Xavier Lagrave, ancien maire d'Aire-sur-l'Adour, et sa femme, Chrystèle Pla, directrice générale des services municipaux, vont devoir se présenter à nouveau devant la justice. Le parquet a décidé de faire appel de leur relaxe, prononcée le 23 juin 2026, après une enquête qui n'a pas pu définitivement corroborer les accusations de harcèlement moral portées par plusieurs agents municipaux.
Lors du procès initial, la décision des juges basés à Mont-de-Marsan a été fondée sur l'absence de preuves suffisantes et la prescription des faits pour quatre des plaignants. Cependant, comme l'a indiqué la procureure Alexa Dubourg, "l'enquête a permis de rassembler suffisamment d'éléments" pour justifier un appel.
Les accusations, qui s'étendent de 2014 à 2025, concernent des agissements présumés à l'encontre de huit employés de la mairie. Le parquet avait requis des peines de prison avec sursis, à savoir douze mois pour Lagrave et huit mois pour sa femme, en cas de condamnation. De nombreux observateurs, y compris des experts juridiques, estiment que cet appel pourrait ouvrir la voie à un nouveau procès médiatique qui remettrait en question la gestion des ressources humaines au sein des municipalités, un sujet particulièrement sensible dans le contexte actuel.

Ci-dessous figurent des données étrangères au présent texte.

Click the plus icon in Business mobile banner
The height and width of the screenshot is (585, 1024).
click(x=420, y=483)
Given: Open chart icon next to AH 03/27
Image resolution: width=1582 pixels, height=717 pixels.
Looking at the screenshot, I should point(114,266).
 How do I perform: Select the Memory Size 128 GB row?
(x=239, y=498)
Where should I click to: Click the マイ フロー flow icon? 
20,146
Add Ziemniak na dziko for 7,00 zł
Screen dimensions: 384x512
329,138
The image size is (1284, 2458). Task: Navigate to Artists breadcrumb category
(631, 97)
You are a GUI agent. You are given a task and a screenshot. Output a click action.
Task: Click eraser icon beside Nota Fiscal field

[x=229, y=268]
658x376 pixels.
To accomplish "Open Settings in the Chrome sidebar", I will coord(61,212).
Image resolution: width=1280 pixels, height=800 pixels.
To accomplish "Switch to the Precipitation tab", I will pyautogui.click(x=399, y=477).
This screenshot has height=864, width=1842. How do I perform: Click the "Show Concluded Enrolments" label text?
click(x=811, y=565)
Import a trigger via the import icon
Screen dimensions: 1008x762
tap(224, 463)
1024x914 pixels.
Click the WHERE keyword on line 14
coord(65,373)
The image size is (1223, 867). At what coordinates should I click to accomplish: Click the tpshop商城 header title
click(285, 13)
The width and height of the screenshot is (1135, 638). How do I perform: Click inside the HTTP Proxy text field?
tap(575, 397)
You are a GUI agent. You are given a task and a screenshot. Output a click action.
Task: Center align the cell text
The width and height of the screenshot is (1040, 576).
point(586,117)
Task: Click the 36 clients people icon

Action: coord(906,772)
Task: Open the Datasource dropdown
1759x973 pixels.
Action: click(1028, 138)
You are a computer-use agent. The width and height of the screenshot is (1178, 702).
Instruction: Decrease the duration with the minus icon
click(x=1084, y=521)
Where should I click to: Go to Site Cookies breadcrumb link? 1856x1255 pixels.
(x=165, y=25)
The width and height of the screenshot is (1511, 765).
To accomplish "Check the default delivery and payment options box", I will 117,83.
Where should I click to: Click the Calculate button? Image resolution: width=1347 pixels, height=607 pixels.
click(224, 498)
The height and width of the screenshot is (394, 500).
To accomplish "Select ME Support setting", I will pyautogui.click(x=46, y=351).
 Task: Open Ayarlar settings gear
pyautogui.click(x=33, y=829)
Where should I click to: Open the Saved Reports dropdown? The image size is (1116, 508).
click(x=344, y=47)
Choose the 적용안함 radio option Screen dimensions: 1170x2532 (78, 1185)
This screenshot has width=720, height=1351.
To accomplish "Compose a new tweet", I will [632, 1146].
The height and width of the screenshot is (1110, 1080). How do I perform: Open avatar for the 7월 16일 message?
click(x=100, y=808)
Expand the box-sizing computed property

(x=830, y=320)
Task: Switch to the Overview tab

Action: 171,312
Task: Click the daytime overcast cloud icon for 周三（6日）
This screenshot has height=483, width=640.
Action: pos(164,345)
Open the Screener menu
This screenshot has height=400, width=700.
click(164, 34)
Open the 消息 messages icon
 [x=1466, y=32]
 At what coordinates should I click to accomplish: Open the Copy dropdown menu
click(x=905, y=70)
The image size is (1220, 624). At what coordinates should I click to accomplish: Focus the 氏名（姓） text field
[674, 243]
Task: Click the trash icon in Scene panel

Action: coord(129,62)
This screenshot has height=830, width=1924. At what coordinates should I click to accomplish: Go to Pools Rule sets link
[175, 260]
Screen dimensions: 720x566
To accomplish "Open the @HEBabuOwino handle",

Pour l’instant, la situation reste délicate pour Lagrave, qui a déjà exprimé son mécontentement face à ces accusations. "Je dis les choses, mais je ne suis ni menaçant ni injurieux," a-t-il déclaré lors de la première audience.
Le retour devant les juges prévu dans les mois à venir sera scruté de près, tant par les médias que par la communauté locale, qui reste divisée sur cette affaire.